In the morning Grandma put her hand on my forehead.

“You talked in your sleep last night,” she said. “You don’t have a fever, do you?”

“No.”

It was my fourth and last day at Grandfather’s. After breakfast, I said good-bye and left.

On my way home, carrying a big piece of meat pie and Margarita’s name (the pie had been carefully wrapped in paper by Grandma; I’m not sure where I held Margarita’s name), I saw some school kids going up Varosh Street. They looked terribly upset. Their teacher Qani Kekezi must have dissected another cat in the classroom.

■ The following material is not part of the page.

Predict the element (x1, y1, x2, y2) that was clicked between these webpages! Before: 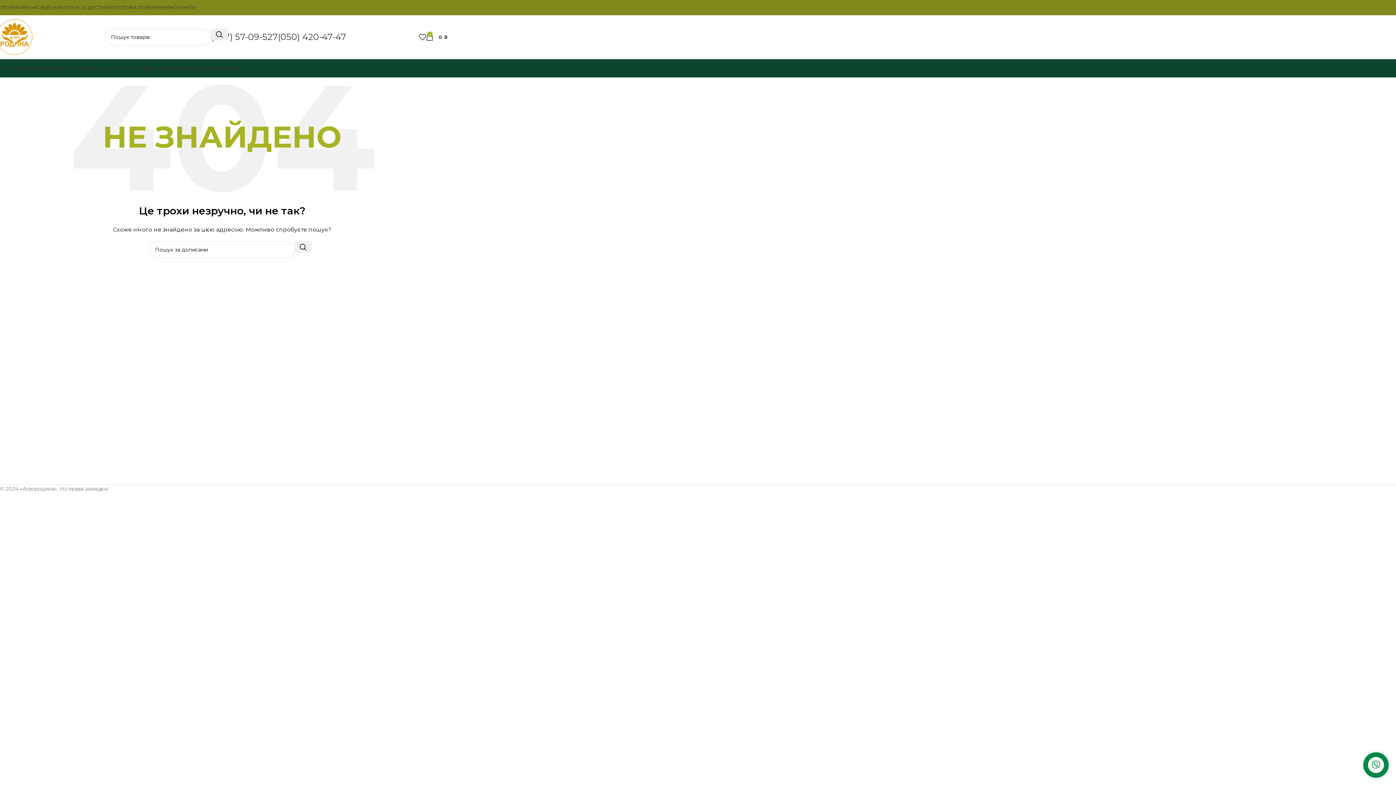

Nothing had changed at home or in the neighbourhood, but something was going on out on the plain across the river. The first thing I noticed was that the cattle that usually grazed there were gone. The haystacks were being taken away too. Trucks crisscrossed the plain. Eventually I began to see more clearly what was happening. A new, completely unknown word was cropping up here and there, made up of two other words: “air” and “drome” (we knew that “drome” meant “road” in Greek). Now everything was clear: across the river, in the plain at the foot of the city, an aerodrome was under construction.

Passers-by often stopped in the streets and alleys, turned towards the river, and gazed pensively into the distance.

A new guest had arrived. An unusual guest, lying flat at the city’s door, almost invisible. If it weren’t for the absence of the cows and haystacks, you might not have even noticed it was there. For my part, I was sorry the cows had gone. I missed the cows.

“Why is it called ‘aerodrome’?”

Javer looked at me thoughtfully with his grey eyes.

“Because it is the place where airplanes fly up into the sky.”

A guest. For better or for worse? It had crept in noiselessly. Thousands of astonished eyes observed it without fully realising that it was there. Now, stretched out over the whole length of the plain, incomprehensible and threatening, it perplexed everyone.

“War preparations.”

“Maybe. But it could also be to defend the city.”

“I don’t think so. It’s a sign that war is on the way.”

“Could be. All the same, a lot of people have got work there.”

“The money they earn is a loan from death.”

That was an exchange between two people I didn’t know.

There was more and more talk of the aerodrome. And it was only when they started calling it “aerodrome” that people realised that until then the plain had had no name. Apparently, it had had to wait for the planes to have its christening.